»»

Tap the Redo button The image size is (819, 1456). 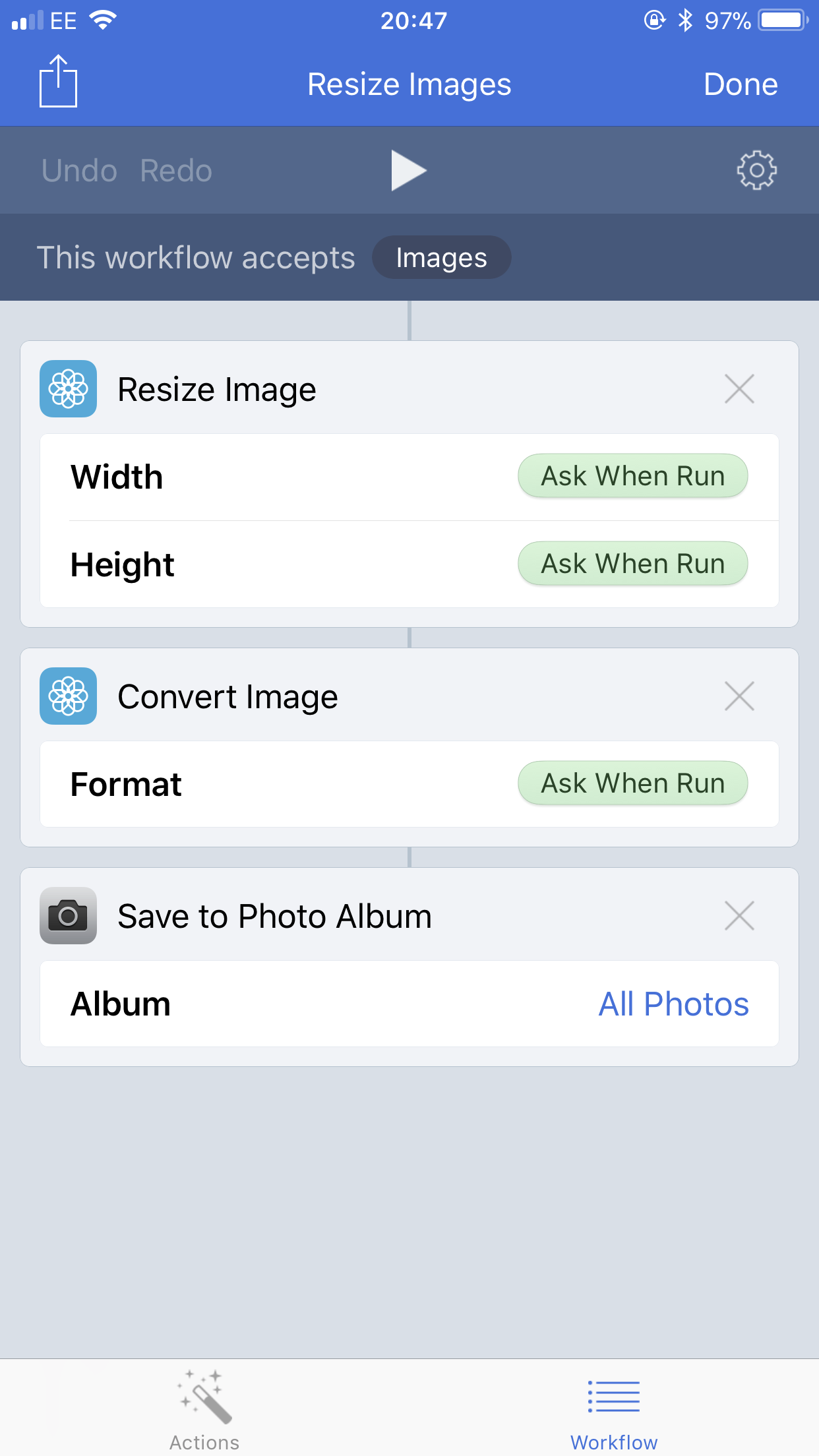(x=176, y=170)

««
»»

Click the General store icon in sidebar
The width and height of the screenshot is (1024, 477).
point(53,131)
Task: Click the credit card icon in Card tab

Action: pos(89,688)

««
»»

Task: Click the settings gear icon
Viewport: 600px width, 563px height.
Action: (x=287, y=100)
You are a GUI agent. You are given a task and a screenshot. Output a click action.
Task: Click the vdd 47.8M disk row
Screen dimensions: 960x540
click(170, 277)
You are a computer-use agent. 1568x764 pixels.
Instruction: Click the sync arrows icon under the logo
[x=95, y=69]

««

Make a list of all lines in the data that contain "agent".

▶ RESPONSE TO THIS TASK:
You are a GUI agent. You are given a task and a screenshot. Output a click action.
You are a computer-use agent. 1568x764 pixels.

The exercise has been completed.